Done Rather than Perfect
Multiple people have asked me in the last few weeks whether or not I write and when I’m writing a book. While writing a book right now feels a little pretentious and out of reach, not to mention many thoughts of who the heck would pay to read what I might write, the thought of just starting to share again with words and just not photos on Instagram seems appropriate. There have been enough nudges, and some more like shoves and slaps in the face (in the best possible way from loving friends and mentors), to know that it’s a step to take right now. So here we are, back at it.
I think it was pretty much a year ago that I sat down with a very similar intention of starting to write. In that space then I kinda felt like I had to. Now, I feel a bit of that but after loads of self work it’s a knowing that I have something to share and I’ve just got to step into it. What direction I’ll really take this I don’t know. However, I was talking to a friend yesterday who has had a long standing blog and she said it’s about sharing whatever is on your mind and don’t get caught up in having to have it be perfect or always have some lesson shared. And this is where I’ve been getting stuck in my head for the last few weeks. It’s knowing I want to share but the fear and then the distraction to doing it comes in the form of perfection.
So today we turn over a new leaf as I’m forced to sit inside due to horrific air quality in San Francisco. I’m going to attempt to put into practice what I have been saying for months and trying to ingrain in my brain - ‘done is better than perfect’. And as my coach and dear mentor Stacy loves to remind me - Just Fricken Do It, JFDI for crying out loud.
Being perfect is so dang hard. It is stressful just thinking about it in any facet of life yet it feels so impossible to escape. What we individually perceive as ‘perfect’ and what we strive for as well as what is out there in our faces all the time through social media is totally ridiculous. Months ago when I was reading Brené Brown’s Daring Greatly I got to her part about perfectionism and it was like a mirror being held up right in front of my face. It’s stuck with me since and I often think about it.

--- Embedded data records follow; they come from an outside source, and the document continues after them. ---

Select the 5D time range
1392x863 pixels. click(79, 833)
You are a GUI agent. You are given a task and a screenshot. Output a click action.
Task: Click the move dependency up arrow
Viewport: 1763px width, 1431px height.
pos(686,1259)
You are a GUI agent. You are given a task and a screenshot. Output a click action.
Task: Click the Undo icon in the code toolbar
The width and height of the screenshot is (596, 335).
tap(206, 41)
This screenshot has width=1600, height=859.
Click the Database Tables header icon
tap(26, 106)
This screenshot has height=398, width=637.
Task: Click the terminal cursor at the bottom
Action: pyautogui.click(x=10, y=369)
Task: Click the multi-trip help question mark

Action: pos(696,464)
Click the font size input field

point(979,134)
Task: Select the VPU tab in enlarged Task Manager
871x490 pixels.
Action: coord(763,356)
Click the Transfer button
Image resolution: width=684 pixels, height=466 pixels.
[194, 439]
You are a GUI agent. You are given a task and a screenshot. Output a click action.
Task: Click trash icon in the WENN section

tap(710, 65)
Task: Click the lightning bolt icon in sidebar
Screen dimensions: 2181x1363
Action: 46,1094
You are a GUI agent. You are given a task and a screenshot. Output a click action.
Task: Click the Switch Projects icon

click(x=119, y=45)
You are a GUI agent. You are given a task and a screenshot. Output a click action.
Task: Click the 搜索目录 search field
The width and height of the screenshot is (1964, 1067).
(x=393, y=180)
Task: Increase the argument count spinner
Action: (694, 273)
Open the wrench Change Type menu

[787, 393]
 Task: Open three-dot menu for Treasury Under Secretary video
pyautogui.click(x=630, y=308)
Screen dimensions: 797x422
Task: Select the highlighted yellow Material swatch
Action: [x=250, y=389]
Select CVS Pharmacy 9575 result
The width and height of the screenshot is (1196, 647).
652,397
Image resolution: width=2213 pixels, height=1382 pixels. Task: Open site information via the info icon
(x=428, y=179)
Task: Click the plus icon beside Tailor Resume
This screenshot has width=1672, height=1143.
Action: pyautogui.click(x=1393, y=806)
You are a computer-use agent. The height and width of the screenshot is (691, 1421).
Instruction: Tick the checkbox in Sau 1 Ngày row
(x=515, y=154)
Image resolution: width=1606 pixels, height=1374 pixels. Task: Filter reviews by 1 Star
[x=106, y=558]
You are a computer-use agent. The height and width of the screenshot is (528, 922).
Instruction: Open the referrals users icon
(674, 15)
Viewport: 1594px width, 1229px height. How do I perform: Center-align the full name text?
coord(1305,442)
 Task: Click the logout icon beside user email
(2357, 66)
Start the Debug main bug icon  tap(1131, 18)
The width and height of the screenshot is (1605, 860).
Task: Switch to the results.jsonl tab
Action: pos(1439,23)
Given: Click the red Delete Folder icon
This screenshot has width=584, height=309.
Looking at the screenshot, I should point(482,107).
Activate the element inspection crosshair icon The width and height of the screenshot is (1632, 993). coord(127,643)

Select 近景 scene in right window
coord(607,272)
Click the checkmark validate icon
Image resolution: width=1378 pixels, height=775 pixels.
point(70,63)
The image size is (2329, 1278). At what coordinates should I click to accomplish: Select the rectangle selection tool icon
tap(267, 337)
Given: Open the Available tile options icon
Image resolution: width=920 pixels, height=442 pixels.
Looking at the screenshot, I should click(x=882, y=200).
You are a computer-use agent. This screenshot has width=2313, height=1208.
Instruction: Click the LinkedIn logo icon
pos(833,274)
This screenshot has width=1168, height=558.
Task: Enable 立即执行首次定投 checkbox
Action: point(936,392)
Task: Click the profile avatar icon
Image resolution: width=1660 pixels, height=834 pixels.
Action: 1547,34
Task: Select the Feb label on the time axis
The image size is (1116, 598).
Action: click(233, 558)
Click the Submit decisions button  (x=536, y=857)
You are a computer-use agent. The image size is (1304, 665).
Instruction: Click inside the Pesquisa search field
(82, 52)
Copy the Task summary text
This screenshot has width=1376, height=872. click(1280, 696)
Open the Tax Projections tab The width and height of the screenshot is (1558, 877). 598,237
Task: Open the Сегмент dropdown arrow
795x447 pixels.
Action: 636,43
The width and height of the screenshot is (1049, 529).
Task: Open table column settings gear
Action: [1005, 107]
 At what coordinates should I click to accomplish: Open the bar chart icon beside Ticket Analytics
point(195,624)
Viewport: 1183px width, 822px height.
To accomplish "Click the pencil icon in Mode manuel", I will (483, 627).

In the book she says ‘Perfectionism is not the path that leads us to our gifts and to our sense of purpose; it’s a hazardous detour.’ Then goes she on for more multiple pages dispelling the myths of what perfection is and isn’t. I’ll spare you the copy and paste here but below are some of my favorite sections. And by favorite I really mean slap in the face self reflective lines of text...
Perfectionism is a defensive move.
Perfectionism is, at its core, trying to earn approval.
Perfectionism is more about perception than internal motivation, and there is no way to control perception, no matter how much energy we spend trying.
Perfectionism is a self-destructive and addictive belief system that fuels this primary thought: If I look perfect and do everything perfectly, I can avoid or minimize the painful feelings of shame, judgement, and blame.
This hazardous detour of perfection is everywhere and I find myself in constant struggle against it. The feeling that I need to have the perfect picture and the perfect words to go with them on Instagram or looking just so for an upcoming video conference meeting is only the start of the daily moments where my natural tendencies for perfection creep in. However, when I can let go of it things are suddenly so much easier - I’m not kidding. Perfection is a weight that we carry around. I’m not saying it can easily be all dropped at once, but in small doses it’s possible and eventually it can all be shed. Or so I hope!
I didn’t actually intend or know that this was going to end up about perfectionism but it’s turned out that way. And rather than stop now and second guess whether or not that’s the appropriate topic for today and is Friday even the day I want to post something I’m sticking with it. I’ve found it paralyzing to know where the perfect place to start is. So today we start here. I take one step forward to finally get back into sharing real words with the world without judgement or the need for absolute perfection.
So on this smokey and eerie Friday in San Francisco I give you a view into my mind and know that done is better than perfect.